• **YOUR OBJECTIVE**: Can you copy every line of the material below, character for character, without changing anything?

[Element lookup records]
BEGIN

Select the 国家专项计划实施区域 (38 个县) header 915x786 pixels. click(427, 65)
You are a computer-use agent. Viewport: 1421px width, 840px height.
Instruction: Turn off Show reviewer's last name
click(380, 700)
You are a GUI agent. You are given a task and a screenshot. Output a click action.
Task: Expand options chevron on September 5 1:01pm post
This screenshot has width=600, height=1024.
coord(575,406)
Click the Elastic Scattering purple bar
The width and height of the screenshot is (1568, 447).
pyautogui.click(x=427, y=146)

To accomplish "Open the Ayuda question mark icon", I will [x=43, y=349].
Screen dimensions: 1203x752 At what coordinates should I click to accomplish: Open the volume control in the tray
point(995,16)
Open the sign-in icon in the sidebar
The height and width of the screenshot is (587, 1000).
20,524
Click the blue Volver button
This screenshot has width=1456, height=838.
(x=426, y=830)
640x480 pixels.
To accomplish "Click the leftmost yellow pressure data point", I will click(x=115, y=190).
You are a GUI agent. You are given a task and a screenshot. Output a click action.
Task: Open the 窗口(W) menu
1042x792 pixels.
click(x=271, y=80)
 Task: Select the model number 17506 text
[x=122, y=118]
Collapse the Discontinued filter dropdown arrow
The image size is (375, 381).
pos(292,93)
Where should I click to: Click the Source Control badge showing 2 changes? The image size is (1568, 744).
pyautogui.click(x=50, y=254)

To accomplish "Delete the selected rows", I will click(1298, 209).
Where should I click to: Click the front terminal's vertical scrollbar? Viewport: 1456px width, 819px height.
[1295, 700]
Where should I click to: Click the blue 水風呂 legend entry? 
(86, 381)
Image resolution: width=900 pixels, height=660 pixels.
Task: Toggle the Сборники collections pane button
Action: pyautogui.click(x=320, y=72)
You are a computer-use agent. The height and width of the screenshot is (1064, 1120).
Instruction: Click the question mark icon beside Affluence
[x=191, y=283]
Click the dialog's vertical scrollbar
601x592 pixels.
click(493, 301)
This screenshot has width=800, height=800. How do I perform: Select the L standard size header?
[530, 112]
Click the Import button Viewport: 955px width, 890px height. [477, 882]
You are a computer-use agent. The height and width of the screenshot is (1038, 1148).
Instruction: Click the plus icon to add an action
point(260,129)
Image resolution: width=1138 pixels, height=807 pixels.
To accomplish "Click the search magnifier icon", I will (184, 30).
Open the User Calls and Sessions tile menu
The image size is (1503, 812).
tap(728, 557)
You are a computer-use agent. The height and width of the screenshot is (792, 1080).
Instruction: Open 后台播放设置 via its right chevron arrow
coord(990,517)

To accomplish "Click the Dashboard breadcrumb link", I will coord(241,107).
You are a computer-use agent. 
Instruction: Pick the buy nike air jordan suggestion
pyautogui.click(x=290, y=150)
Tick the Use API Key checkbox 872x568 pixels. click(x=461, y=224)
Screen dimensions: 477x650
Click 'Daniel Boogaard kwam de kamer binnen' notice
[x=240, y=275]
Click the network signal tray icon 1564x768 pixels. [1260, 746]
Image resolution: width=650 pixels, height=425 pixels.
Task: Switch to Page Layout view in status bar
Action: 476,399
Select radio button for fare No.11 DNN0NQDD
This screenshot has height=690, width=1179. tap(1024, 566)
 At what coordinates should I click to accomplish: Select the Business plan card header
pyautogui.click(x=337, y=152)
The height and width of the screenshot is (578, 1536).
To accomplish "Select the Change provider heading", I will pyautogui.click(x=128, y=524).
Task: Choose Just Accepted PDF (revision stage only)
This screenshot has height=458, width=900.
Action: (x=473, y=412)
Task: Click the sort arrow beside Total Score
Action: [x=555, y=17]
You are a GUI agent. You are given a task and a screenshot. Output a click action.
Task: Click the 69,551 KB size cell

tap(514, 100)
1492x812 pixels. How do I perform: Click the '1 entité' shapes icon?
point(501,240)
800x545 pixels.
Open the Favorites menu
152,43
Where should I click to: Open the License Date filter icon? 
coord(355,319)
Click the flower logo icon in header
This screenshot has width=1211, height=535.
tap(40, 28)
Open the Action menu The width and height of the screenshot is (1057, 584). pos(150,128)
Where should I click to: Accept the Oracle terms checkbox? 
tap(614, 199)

END

• **COMPLETE RESPONSE**:
Select the 国家专项计划实施区域 (38 个县) header 915x786 pixels. click(427, 65)
You are a computer-use agent. Viewport: 1421px width, 840px height.
Instruction: Turn off Show reviewer's last name
click(380, 700)
You are a GUI agent. You are given a task and a screenshot. Output a click action.
Task: Expand options chevron on September 5 1:01pm post
This screenshot has width=600, height=1024.
coord(575,406)
Click the Elastic Scattering purple bar
The width and height of the screenshot is (1568, 447).
pyautogui.click(x=427, y=146)

To accomplish "Open the Ayuda question mark icon", I will [x=43, y=349].
Screen dimensions: 1203x752 At what coordinates should I click to accomplish: Open the volume control in the tray
point(995,16)
Open the sign-in icon in the sidebar
The height and width of the screenshot is (587, 1000).
20,524
Click the blue Volver button
This screenshot has width=1456, height=838.
(x=426, y=830)
640x480 pixels.
To accomplish "Click the leftmost yellow pressure data point", I will click(x=115, y=190).
You are a GUI agent. You are given a task and a screenshot. Output a click action.
Task: Open the 窗口(W) menu
1042x792 pixels.
click(x=271, y=80)
 Task: Select the model number 17506 text
[x=122, y=118]
Collapse the Discontinued filter dropdown arrow
The image size is (375, 381).
pos(292,93)
Where should I click to: Click the Source Control badge showing 2 changes? The image size is (1568, 744).
pyautogui.click(x=50, y=254)

To accomplish "Delete the selected rows", I will click(1298, 209).
Where should I click to: Click the front terminal's vertical scrollbar? Viewport: 1456px width, 819px height.
[1295, 700]
Where should I click to: Click the blue 水風呂 legend entry? 
(86, 381)
Image resolution: width=900 pixels, height=660 pixels.
Task: Toggle the Сборники collections pane button
Action: pyautogui.click(x=320, y=72)
You are a computer-use agent. The height and width of the screenshot is (1064, 1120).
Instruction: Click the question mark icon beside Affluence
[x=191, y=283]
Click the dialog's vertical scrollbar
601x592 pixels.
click(493, 301)
This screenshot has width=800, height=800. How do I perform: Select the L standard size header?
[530, 112]
Click the Import button Viewport: 955px width, 890px height. [477, 882]
You are a computer-use agent. The height and width of the screenshot is (1038, 1148).
Instruction: Click the plus icon to add an action
point(260,129)
Image resolution: width=1138 pixels, height=807 pixels.
To accomplish "Click the search magnifier icon", I will (184, 30).
Open the User Calls and Sessions tile menu
The image size is (1503, 812).
tap(728, 557)
You are a computer-use agent. The height and width of the screenshot is (792, 1080).
Instruction: Open 后台播放设置 via its right chevron arrow
coord(990,517)

To accomplish "Click the Dashboard breadcrumb link", I will coord(241,107).
You are a computer-use agent. 
Instruction: Pick the buy nike air jordan suggestion
pyautogui.click(x=290, y=150)
Tick the Use API Key checkbox 872x568 pixels. click(x=461, y=224)
Screen dimensions: 477x650
Click 'Daniel Boogaard kwam de kamer binnen' notice
[x=240, y=275]
Click the network signal tray icon 1564x768 pixels. [1260, 746]
Image resolution: width=650 pixels, height=425 pixels.
Task: Switch to Page Layout view in status bar
Action: 476,399
Select radio button for fare No.11 DNN0NQDD
This screenshot has height=690, width=1179. tap(1024, 566)
 At what coordinates should I click to accomplish: Select the Business plan card header
pyautogui.click(x=337, y=152)
The height and width of the screenshot is (578, 1536).
To accomplish "Select the Change provider heading", I will pyautogui.click(x=128, y=524).
Task: Choose Just Accepted PDF (revision stage only)
This screenshot has height=458, width=900.
Action: (x=473, y=412)
Task: Click the sort arrow beside Total Score
Action: [x=555, y=17]
You are a GUI agent. You are given a task and a screenshot. Output a click action.
Task: Click the 69,551 KB size cell

tap(514, 100)
1492x812 pixels. How do I perform: Click the '1 entité' shapes icon?
point(501,240)
800x545 pixels.
Open the Favorites menu
152,43
Where should I click to: Open the License Date filter icon? 
coord(355,319)
Click the flower logo icon in header
This screenshot has width=1211, height=535.
tap(40, 28)
Open the Action menu The width and height of the screenshot is (1057, 584). pos(150,128)
Where should I click to: Accept the Oracle terms checkbox? 
tap(614, 199)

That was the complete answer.